To me, it sounds like the drain line is stopped up. Replacing all of that stuff might not help. I cleared three laundry lines in the last two weeks. A washing machine dumps alot of water, so the drain line has to be clear to take all that water. Maybe snaking it before replacing anything would be prudent.


----------



## AllanJ (Nov 24, 2007)

It is improper to clamp the washing machine hose onto the drain pipe. This can shorten the life of the washing machine (wear out the drain pump) and can also allow siphoning of waste water back into the machine after it shuts off.

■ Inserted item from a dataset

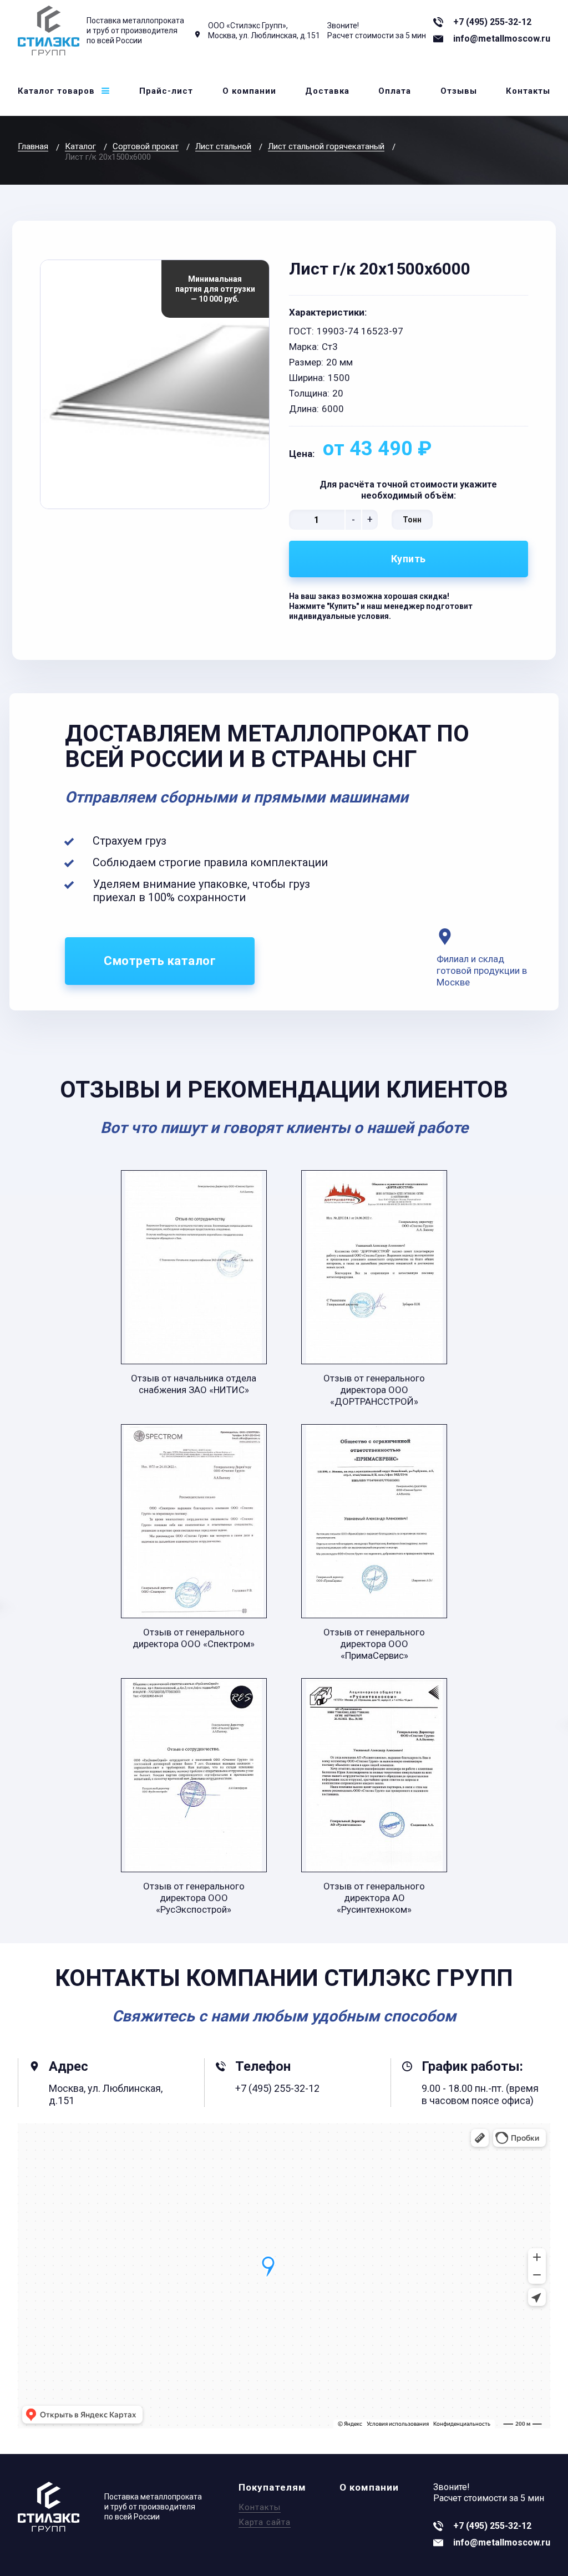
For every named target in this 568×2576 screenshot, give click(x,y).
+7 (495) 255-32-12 (492, 22)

The standpipe (vertical riser where the washing machine hose is placed) needs to be higher than the top of the tub inside the machine. The entire washing machine drain pipe must be 2 inches or fatter.


----------



## hardwareman (Oct 9, 2010)

its called a siphon brake, it prevents the washer from siphoning all the water out of the tub. The only time we ever use these is if the washer drain hose is extended and the drain hose run into a floor drain rather than a stand pipe


----------



## gnguru (Apr 27, 2011)

*BINGO!! And we have a winner...*

BINGO - And we have a winner!! It's hardwareman and he hit the nail right on the head other than a slight mispelling. It's a siphon break not a siphon brake and I found an exact replica of the part (gizmo - LOL) at Amazon.com ApplianceZone. Why they installed this, I don't know because it is a regular washing machine wall drain 35 inches from the floor and the laundry room is adjacent to a half bath and it has a vent pipe to above the roof and the washing machine drain hose is standard length. We'll get a new gizmo and see if that solves the leaking problem. Thanks to everyone for your input and especially to hardwareman. Next time you're in California the drinks are on us... :thumbup: Cheers :thumbup:


----------



## hardwareman (Oct 9, 2010)

if the drain line is going into a standpipe, then why not just eliminate the siphon break??


----------



## gnguru (Apr 27, 2011)

hardwareman said:


> if the drain line is going into a standpipe, then why not just eliminate the siphon break??


We tried that and when the washer started it's drain cycle water leaked out all over the place. We don't think the pipe is plugged because when the water goes thru the siphon break, it works fine other than the minimal leaking from the air vent in the siphon break. New siphon break is in route. We'll keep you posted. Thanks for your help.


----------